One might wonder whether there is a point to such an uninterrupted current of phantasmagoric images.  The reader might be invited to take delight in the extremity of its descriptions: Such would nurture one’s suspicion that Steps is a purely nihilistic work.  What we find in each instance is a relationship between one who terrorizes and oppresses or who sympathizes with terror and oppression (this is often, but not always, the narrator) and one who surrenders, voluntarily or otherwise, to the will of the oppressor.  By describing such scenes of exploitation and persecution in a neutral manner, the book seems to offer no ethical transcendence.  Such an interpretation, however, would ignore the book’s ethical center.

The book’s ethical dimension first becomes apparent in an italicized transitional episode in which the protagonist tells his lover of an architect who designed plans for a concentration camp, the main purpose of which, the narrator explains, was “hygiene” [IV, 1].  Genocide was, for those responsible, indistinguishable from the extermination of vermin: “Rats have to be removed.  We exterminate them, but this has nothing to do with our attitudes toward cats, dogs, or any other animal.  Rats aren’t murdered–we get rid of them; or, to use a better word, they are eliminated; this act of elimination is empty of all meaning.”  This passage in particular casts light on the motif of dehumanization that runs pervasively throughout the book.  In Steps, the other person is reduced to the status of a thing.  To make of the other human being a thing: Such is sadism.  Only by representing those to be murdered as vermin (as things to be exterminated) is mass murder possible.  It is no accident, from this perspective, that the narrator imagines himself felling trees when he obeys an order to slit his victim’s throat toward the end of the book: It is the only way that he can suppress the nausea that wells up within him [VIII, 3].  Each human being is irreplaceable, and the death of a person is, therefore, an irrecoverable loss.  By forgetting this, by turning the other human being into a mere object, one is able to dutifully “obey orders” to kill without the intrusion of moral consciousness.  Steps aims at disgusting the reader by showing him/her the obscene consequences of dehumanization.  From this perspective, Steps is a profoundly ethical book.

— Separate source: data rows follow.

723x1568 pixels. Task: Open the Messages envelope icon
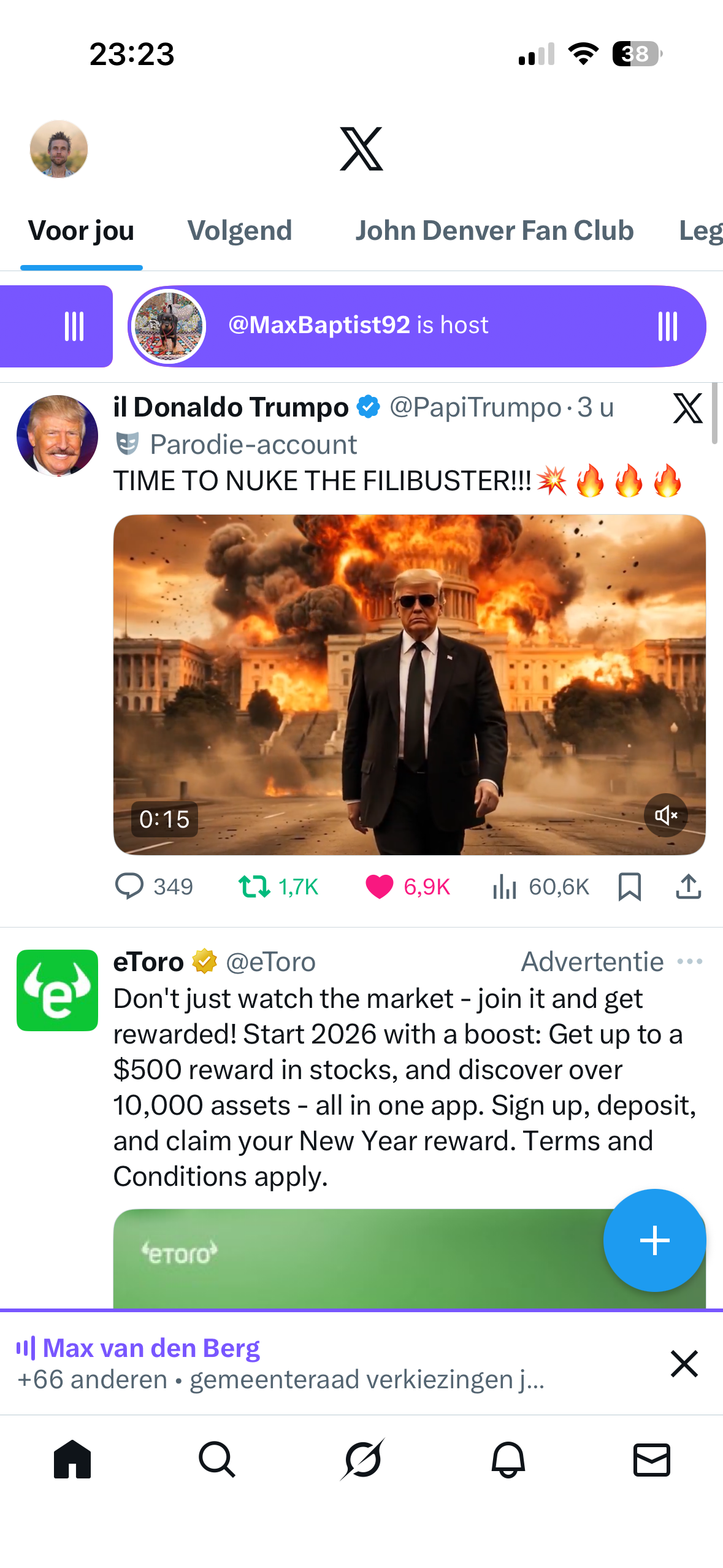coord(651,1459)
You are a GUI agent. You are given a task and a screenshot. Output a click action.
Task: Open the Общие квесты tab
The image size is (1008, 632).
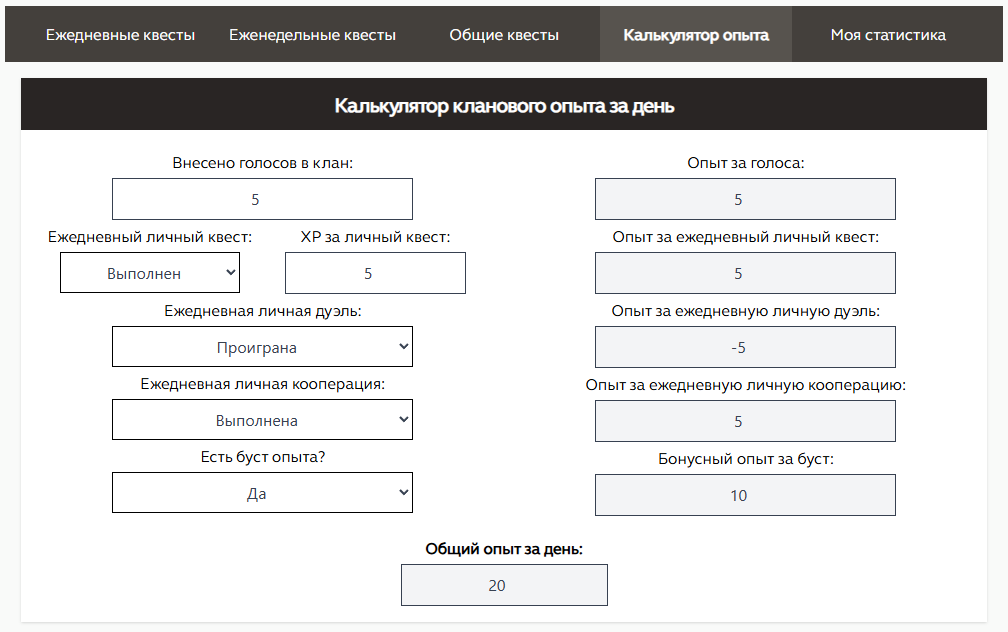click(504, 35)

The center of Steps might serve as a counter-balance to the parade of scenes of horror and degradation that constitute it.  However, this center does not govern the totality of its operations.  A tonality of evil informs these poisonous pages; in terms of its sheer cruelty, the work could only be compared to the writings of Lautréamont.  Although one can point to its ethical character from the passages cited above, the book could also be determined as a willfully perverse affirmation of simulation, falsehood, and metamorphosis that suspends the dimension of the ethical altogether.  The subject ceaselessly yearns to exteriorize himself, to become part of an exterior space in which he would become entirely other-than-himself.  It is a space in which he would be unencumbered by all forms of ethical responsibility: “If I could become one of them, if I could only part with my language, my manner, my belongings” [VII, 1].